- _Goals_
1. Reproduce the passage of the thread on plow-truck overheating that lies between "I HATE RUST - I" and "Good luck!!", inclusive, with no changes.
2. Carry on the thread on plow-truck overheating from its final line.

# best way to prevent over heating



## I HATE RUST (Oct 9, 2010)

what is the best way to prevent over heating 

and if you are starting to over heat what is the best way to cool the motor back down?


----------



## Philbilly2 (Aug 25, 2007)

I have a snorkel I built today from PVC fitings attached to the plow on one of my trucks that is in stage 1 beta testing. I will report back with my findings.


----------



## Rc2505 (Feb 5, 2007)

I've never had a problem with it, but from what I understand, drive with the plow as low as you can without hitting the road.


----------



## STIHL GUY (Sep 22, 2009)

driving with the plow low helps. if you start to overheat pull over till its back to normal


----------



## 2004chevy2500hd (Dec 19, 2010)

I HATE RUST - I have a 2004 Silverado 2500HD and a new fan clutch assembly fixed my "running hot / overheating" issues. Not sure of your exact issue - but this solved mine. If you are seeing the overheating with the plow "up" while you are driving - you may suffer from the same problem I had. Chevy had a technical notice on this.

Again, not sure of your exact issue - Would you mind providing a bit more info? Are you seeing this issue with a plow or without a plow? (possible fan clutch assembly if you have a plow) - If you are overheating w/o a plow - then you might have another couple of issues. 

When you get a chance, provide more detail and someone should be able to help.

Good luck!!


----------



## I HATE RUST (Oct 9, 2010)

*over heating*

the truck is a 2003 chevy 2500 hd with a gas motor

the plow is HD boss 7.6

I have herd something before about this year truck having a bad fan clutch. I guess I should just replace it then ,thanks

it is when the plow is on and as low as it goes


----------



## djagusch (Oct 15, 2007)

- _Raw data_
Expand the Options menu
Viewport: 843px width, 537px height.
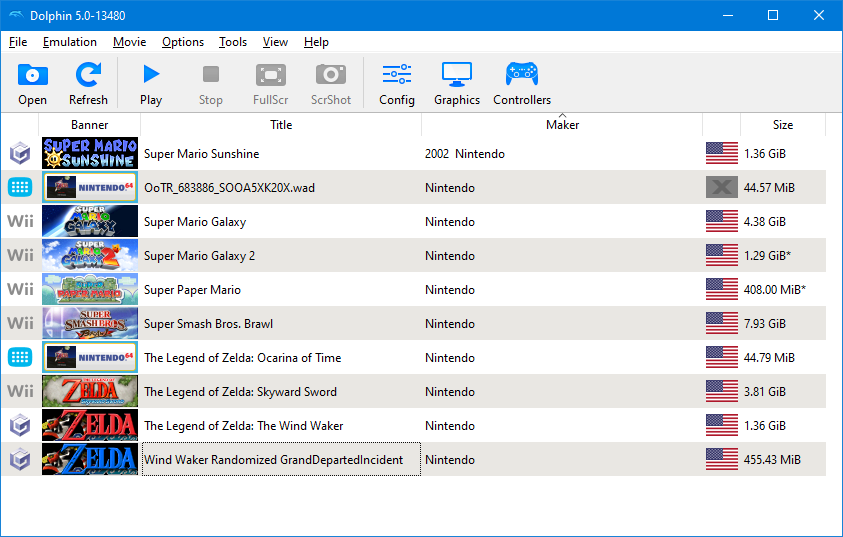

- _Answers to the exercise_
1.
I HATE RUST - I have a 2004 Silverado 2500HD and a new fan clutch assembly fixed my "running hot / overheating" issues. Not sure of your exact issue - but this solved mine. If you are seeing the overheating with the plow "up" while you are driving - you may suffer from the same problem I had. Chevy had a technical notice on this.

Again, not sure of your exact issue - Would you mind providing a bit more info? Are you seeing this issue with a plow or without a plow? (possible fan clutch assembly if you have a plow) - If you are overheating w/o a plow - then you might have another couple of issues. 

When you get a chance, provide more detail and someone should be able to help.

Good luck!!

2.
If it does run hot run your heater inside the cab on full blast. You'll have to roll down the windows but it helps cool down the coolant a bit.


----------



## 2004chevy2500hd (Dec 19, 2010)

Let me dig up the notification from chevy - you should check to see if your truck is part of that "notice" - I'll post it once I find it.


----------



## RBRONKEMA GHTFD (Dec 17, 2006)

I HATE RUST;1193652 said:


> the truck is a 2003 chevy 2500 hd with a gas motor
> 
> the plow is HD boss 7.6
> 
> ...


Go to your local auto parts store and get the extreme duty fan clutch. It takes about 30 mins total to change out.


----------



## 2004chevy2500hd (Dec 19, 2010)

See if this helps you out....

www.phastinc.com/plowsite/chevy_notice.pdf

It a scanned doc (pdf). Should prompt you to download.

On there you'll see the quote that my local Chevy dealer quoted ($364)

I'll second RBRONKEMA GHTFD thoughts - if you can - just do it yourself

PS - You'll see part numbers on there - make sure that you get the right gear ratio...

And no, I did not have the dealer do this


----------



## I HATE RUST (Oct 9, 2010)

2004chevy2500hd;1194310 said:


> See if this helps you out....
> 
> www.phastinc.com/plowsite/chevy_notice.pdf
> 
> ...


thanks very helpful


----------



## s. donato (Dec 9, 2010)

Philbilly2;1192822 said:


> I have a snorkel I built today from PVC fitings attached to the plow on one of my trucks that is in stage 1 beta testing. I will report back with my findings.


hey phil how did the snorkel work?

i am have some issues myself when going over 40mph with the plow up.


----------



## Philbilly2 (Aug 25, 2007)

s. donato;1195155 said:


> hey phil how did the snorkel work?
> 
> i am have some issues myself when going over 40mph with the plow up.


I works ok, until you get above 60mph, then it just can't keep the air flowing to the grill. my issue is not that the truck overheats, I am just trying to keep it from getting over 210 degrees. At about 220 degrees, the motor pulls real hard and wastes more fuel.

I need to do a little more work on it.


----------



## s. donato (Dec 9, 2010)

thanks phil,

mine has that same issue it starts getting hot, not overheated, whenever i go over 40. i was debating trying to bolt some sort of deflector to the lifting arm of the plow to get it to push some air to the grill.

got a pic of your setup? maybe it will inspire me ;-)


----------



## Philbilly2 (Aug 25, 2007)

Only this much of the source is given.